La obra de Ana Ferrer Fornés no solo se construye con materiales; también se sostiene en una forma de pensar a través de la imagen, del espacio y de la repetición. Esta página presenta algunas claves que atraviesan su universo visual.
Pensamiento Visual: la mirada detrás de la forma
Presencia y ausencia
Las piezas no dicen, sugieren. El silencio, el vacío o lo inacabado no son carencias, sino parte activa de la propuesta estética. Lo que no se ve es tan importante como lo que se muestra.
Repetición como escritura
La reiteración de formas similares —una serie de pliegues, una secuencia de trazos, una acumulación de fragmentos— genera ritmo y sentido.
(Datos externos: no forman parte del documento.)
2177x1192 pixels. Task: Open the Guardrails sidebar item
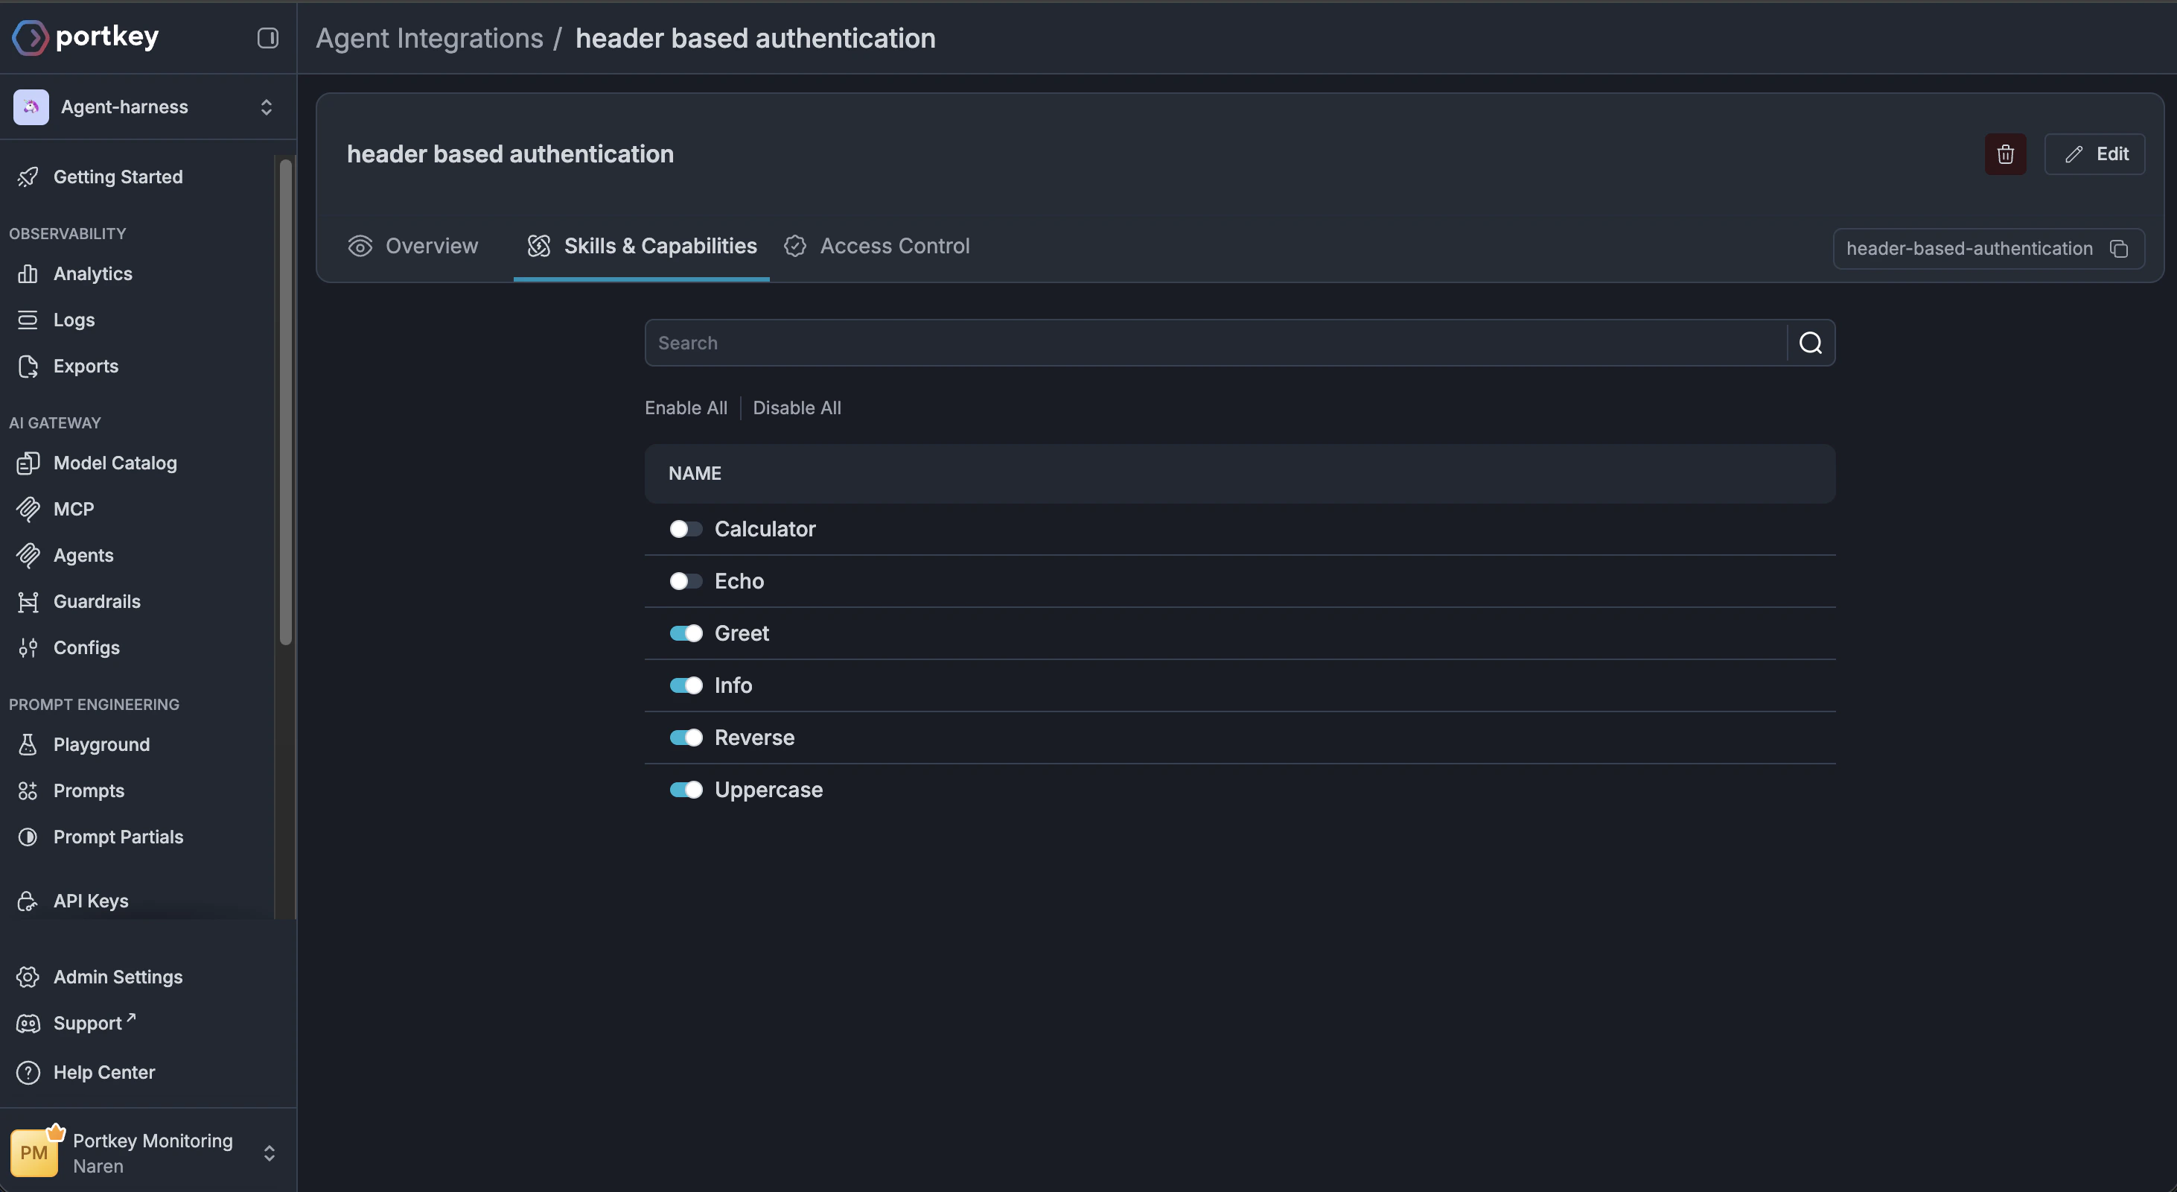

No se trata de copiar, sino de insistir, de bordear una pregunta visual sin cerrarla.
Lo frágil como fuerza
Papeles que se desgarran, tejidos que se deshilachan, objetos aparentemente inútiles… Todo habla de lo vulnerable. Pero también de la capacidad de resistencia de lo frágil. La obra no oculta su precariedad: la celebra.
El espacio como parte del lenguaje
La instalación no es solo contenedor de la obra: es parte de ella. La relación entre objeto, luz, sombra y vacío crea un lenguaje expandido donde el espectador forma parte del sentido.